◆ Work item:
Go through the lines below and retype each one exactly.

◆ Records supplied:
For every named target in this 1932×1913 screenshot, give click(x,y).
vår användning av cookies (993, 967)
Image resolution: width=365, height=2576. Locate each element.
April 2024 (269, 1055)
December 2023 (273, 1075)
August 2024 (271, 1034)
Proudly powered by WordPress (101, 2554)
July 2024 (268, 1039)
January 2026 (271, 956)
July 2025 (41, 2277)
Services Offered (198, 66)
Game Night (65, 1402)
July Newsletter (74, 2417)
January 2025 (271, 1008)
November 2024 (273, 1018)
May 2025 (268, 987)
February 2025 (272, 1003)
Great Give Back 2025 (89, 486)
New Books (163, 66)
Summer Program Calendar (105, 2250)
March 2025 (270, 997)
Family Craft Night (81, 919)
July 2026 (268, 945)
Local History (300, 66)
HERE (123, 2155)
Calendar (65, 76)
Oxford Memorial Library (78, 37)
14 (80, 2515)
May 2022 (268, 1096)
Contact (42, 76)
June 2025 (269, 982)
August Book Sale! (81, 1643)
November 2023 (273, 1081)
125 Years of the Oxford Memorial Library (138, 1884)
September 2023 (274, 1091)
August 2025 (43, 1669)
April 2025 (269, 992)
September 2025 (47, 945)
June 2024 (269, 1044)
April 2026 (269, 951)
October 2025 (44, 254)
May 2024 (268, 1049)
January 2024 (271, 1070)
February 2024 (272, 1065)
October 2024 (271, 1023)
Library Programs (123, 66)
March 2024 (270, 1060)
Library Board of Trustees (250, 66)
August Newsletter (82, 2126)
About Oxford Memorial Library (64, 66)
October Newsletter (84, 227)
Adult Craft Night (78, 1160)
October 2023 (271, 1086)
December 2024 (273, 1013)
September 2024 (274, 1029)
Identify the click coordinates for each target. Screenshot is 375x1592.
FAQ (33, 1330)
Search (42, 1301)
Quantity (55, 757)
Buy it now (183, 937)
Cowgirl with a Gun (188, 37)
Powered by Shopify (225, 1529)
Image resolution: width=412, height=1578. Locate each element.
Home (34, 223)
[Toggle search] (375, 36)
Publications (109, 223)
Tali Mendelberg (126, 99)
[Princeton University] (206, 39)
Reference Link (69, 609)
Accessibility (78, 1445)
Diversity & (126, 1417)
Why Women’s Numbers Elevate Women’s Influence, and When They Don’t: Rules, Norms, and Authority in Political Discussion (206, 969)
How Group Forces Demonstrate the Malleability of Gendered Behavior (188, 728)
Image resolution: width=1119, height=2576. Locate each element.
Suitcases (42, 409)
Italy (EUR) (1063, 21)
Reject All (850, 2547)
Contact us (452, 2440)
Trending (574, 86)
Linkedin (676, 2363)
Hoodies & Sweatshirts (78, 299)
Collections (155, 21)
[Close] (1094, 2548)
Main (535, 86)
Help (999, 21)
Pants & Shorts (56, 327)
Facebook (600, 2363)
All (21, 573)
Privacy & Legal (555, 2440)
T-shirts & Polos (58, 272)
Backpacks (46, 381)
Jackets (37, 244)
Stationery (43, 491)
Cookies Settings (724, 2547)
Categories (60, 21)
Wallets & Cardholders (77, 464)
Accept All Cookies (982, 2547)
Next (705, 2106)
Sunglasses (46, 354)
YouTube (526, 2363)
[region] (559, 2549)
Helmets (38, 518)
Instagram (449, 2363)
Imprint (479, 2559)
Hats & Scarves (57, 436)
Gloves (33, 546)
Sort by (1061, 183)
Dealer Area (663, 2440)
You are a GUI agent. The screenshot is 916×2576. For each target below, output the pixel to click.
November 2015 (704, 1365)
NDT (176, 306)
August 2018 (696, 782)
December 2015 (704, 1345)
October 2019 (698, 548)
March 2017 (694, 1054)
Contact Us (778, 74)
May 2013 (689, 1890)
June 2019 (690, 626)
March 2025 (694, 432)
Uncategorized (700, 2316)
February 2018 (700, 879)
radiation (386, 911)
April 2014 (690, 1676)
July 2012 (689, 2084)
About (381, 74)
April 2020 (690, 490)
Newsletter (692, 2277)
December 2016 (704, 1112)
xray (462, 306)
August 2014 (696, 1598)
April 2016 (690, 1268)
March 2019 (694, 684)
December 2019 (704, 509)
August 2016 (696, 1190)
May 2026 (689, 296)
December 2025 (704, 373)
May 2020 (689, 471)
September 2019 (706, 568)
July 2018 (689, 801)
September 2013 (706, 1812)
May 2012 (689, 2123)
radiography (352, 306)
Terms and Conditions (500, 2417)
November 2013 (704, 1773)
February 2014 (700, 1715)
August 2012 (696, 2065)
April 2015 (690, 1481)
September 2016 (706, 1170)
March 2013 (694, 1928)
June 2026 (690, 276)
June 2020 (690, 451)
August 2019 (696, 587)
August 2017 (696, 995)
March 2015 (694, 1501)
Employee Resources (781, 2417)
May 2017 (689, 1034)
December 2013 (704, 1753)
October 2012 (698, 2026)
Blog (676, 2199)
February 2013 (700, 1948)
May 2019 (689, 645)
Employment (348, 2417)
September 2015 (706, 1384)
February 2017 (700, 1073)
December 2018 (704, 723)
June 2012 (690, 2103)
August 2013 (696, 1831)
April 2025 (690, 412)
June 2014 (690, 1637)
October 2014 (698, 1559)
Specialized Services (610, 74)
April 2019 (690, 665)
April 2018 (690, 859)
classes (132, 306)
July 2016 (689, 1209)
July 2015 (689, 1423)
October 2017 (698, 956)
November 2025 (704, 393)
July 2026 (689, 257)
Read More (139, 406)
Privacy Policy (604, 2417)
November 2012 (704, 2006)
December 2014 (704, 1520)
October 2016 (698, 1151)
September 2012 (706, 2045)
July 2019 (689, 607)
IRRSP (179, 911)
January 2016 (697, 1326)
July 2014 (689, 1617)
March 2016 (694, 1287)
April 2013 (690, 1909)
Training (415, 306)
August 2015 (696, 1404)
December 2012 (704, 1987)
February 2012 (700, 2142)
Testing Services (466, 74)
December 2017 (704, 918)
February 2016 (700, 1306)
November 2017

◆ Result of this task:
For every named target in this 1932×1913 screenshot, give click(x,y).
vår användning av cookies (993, 967)
Image resolution: width=365, height=2576. Locate each element.
April 2024 (269, 1055)
December 2023 (273, 1075)
August 2024 (271, 1034)
Proudly powered by WordPress (101, 2554)
July 2024 (268, 1039)
January 2026 (271, 956)
July 2025 (41, 2277)
Services Offered (198, 66)
Game Night (65, 1402)
July Newsletter (74, 2417)
January 2025 (271, 1008)
November 2024 (273, 1018)
May 2025 (268, 987)
February 2025 (272, 1003)
Great Give Back 2025 (89, 486)
New Books (163, 66)
Summer Program Calendar (105, 2250)
March 2025 (270, 997)
Family Craft Night (81, 919)
July 2026 (268, 945)
Local History (300, 66)
HERE (123, 2155)
Calendar (65, 76)
Oxford Memorial Library (78, 37)
14 (80, 2515)
May 2022 (268, 1096)
Contact (42, 76)
June 2025 (269, 982)
August Book Sale! (81, 1643)
November 2023 (273, 1081)
125 Years of the Oxford Memorial Library (138, 1884)
September 2023 (274, 1091)
August 2025 (43, 1669)
April 2025 (269, 992)
September 2025 (47, 945)
June 2024 (269, 1044)
April 2026 (269, 951)
October 2025 (44, 254)
May 2024 (268, 1049)
January 2024 (271, 1070)
February 2024 (272, 1065)
October 2024 (271, 1023)
Library Programs (123, 66)
March 2024 (270, 1060)
Library Board of Trustees (250, 66)
August Newsletter (82, 2126)
About Oxford Memorial Library (64, 66)
October Newsletter (84, 227)
Adult Craft Night (78, 1160)
October 2023 (271, 1086)
December 2024 (273, 1013)
September 2024 (274, 1029)
Identify the click coordinates for each target. Screenshot is 375x1592.
FAQ (33, 1330)
Search (42, 1301)
Quantity (55, 757)
Buy it now (183, 937)
Cowgirl with a Gun (188, 37)
Powered by Shopify (225, 1529)
Image resolution: width=412, height=1578. Locate each element.
Home (34, 223)
[Toggle search] (375, 36)
Publications (109, 223)
Tali Mendelberg (126, 99)
[Princeton University] (206, 39)
Reference Link (69, 609)
Accessibility (78, 1445)
Diversity & (126, 1417)
Why Women’s Numbers Elevate Women’s Influence, and When They Don’t: Rules, Norms, and Authority in Political Discussion (206, 969)
How Group Forces Demonstrate the Malleability of Gendered Behavior (188, 728)
Image resolution: width=1119, height=2576. Locate each element.
Suitcases (42, 409)
Italy (EUR) (1063, 21)
Reject All (850, 2547)
Contact us (452, 2440)
Trending (574, 86)
Linkedin (676, 2363)
Hoodies & Sweatshirts (78, 299)
Collections (155, 21)
[Close] (1094, 2548)
Main (535, 86)
Help (999, 21)
Pants & Shorts (56, 327)
Facebook (600, 2363)
All (21, 573)
Privacy & Legal (555, 2440)
T-shirts & Polos (58, 272)
Backpacks (46, 381)
Jackets (37, 244)
Stationery (43, 491)
Cookies Settings (724, 2547)
Categories (60, 21)
Wallets & Cardholders (77, 464)
Accept All Cookies (982, 2547)
Next (705, 2106)
Sunglasses (46, 354)
YouTube (526, 2363)
[region] (559, 2549)
Helmets (38, 518)
Instagram (449, 2363)
Imprint (479, 2559)
Hats & Scarves (57, 436)
Gloves (33, 546)
Sort by (1061, 183)
Dealer Area (663, 2440)
You are a GUI agent. The screenshot is 916×2576. For each target below, output the pixel to click.
November 2015 (704, 1365)
NDT (176, 306)
August 2018 (696, 782)
December 2015 (704, 1345)
October 2019 (698, 548)
March 2017 (694, 1054)
Contact Us (778, 74)
May 2013 (689, 1890)
June 2019 (690, 626)
March 2025 (694, 432)
Uncategorized (700, 2316)
February 2018 (700, 879)
radiation (386, 911)
April 2014 (690, 1676)
July 2012 (689, 2084)
About (381, 74)
April 2020 (690, 490)
Newsletter (692, 2277)
December 2016 (704, 1112)
xray (462, 306)
August 2014 (696, 1598)
April 2016 (690, 1268)
March 2019 (694, 684)
December 2019 (704, 509)
August 2016 (696, 1190)
May 2026 (689, 296)
December 2025 (704, 373)
May 2020 (689, 471)
September 2019 (706, 568)
July 2018 (689, 801)
September 2013 (706, 1812)
May 2012 (689, 2123)
radiography (352, 306)
Terms and Conditions (500, 2417)
November 2013 (704, 1773)
February 2014 (700, 1715)
August 2012 (696, 2065)
April 2015 (690, 1481)
September 2016 (706, 1170)
March 2013 (694, 1928)
June 2026 (690, 276)
June 2020 (690, 451)
August 2019 (696, 587)
August 2017 (696, 995)
March 2015 (694, 1501)
Employee Resources (781, 2417)
May 2017 (689, 1034)
December 2013 (704, 1753)
October 2012 (698, 2026)
Blog (676, 2199)
February 2013 (700, 1948)
May 2019 (689, 645)
Employment (348, 2417)
September 2015 (706, 1384)
February 2017 (700, 1073)
December 2018 (704, 723)
June 2012 (690, 2103)
August 2013 (696, 1831)
April 2025 (690, 412)
June 2014 (690, 1637)
October 2014 (698, 1559)
Specialized Services (610, 74)
April 2019 (690, 665)
April 2018 (690, 859)
classes (132, 306)
July 2016 (689, 1209)
July 2015 (689, 1423)
October 2017 (698, 956)
November 2025 (704, 393)
July 2026 (689, 257)
Read More (139, 406)
Privacy Policy (604, 2417)
November 2012 (704, 2006)
December 2014 (704, 1520)
October 2016 (698, 1151)
September 2012 (706, 2045)
July 2019 (689, 607)
IRRSP (179, 911)
January 2016 (697, 1326)
July 2014 (689, 1617)
March 2016 (694, 1287)
April 2013 (690, 1909)
Training (415, 306)
August 2015 (696, 1404)
December 2012 (704, 1987)
February 2012 (700, 2142)
Testing Services (466, 74)
December 2017 (704, 918)
February 2016 (700, 1306)
November 2017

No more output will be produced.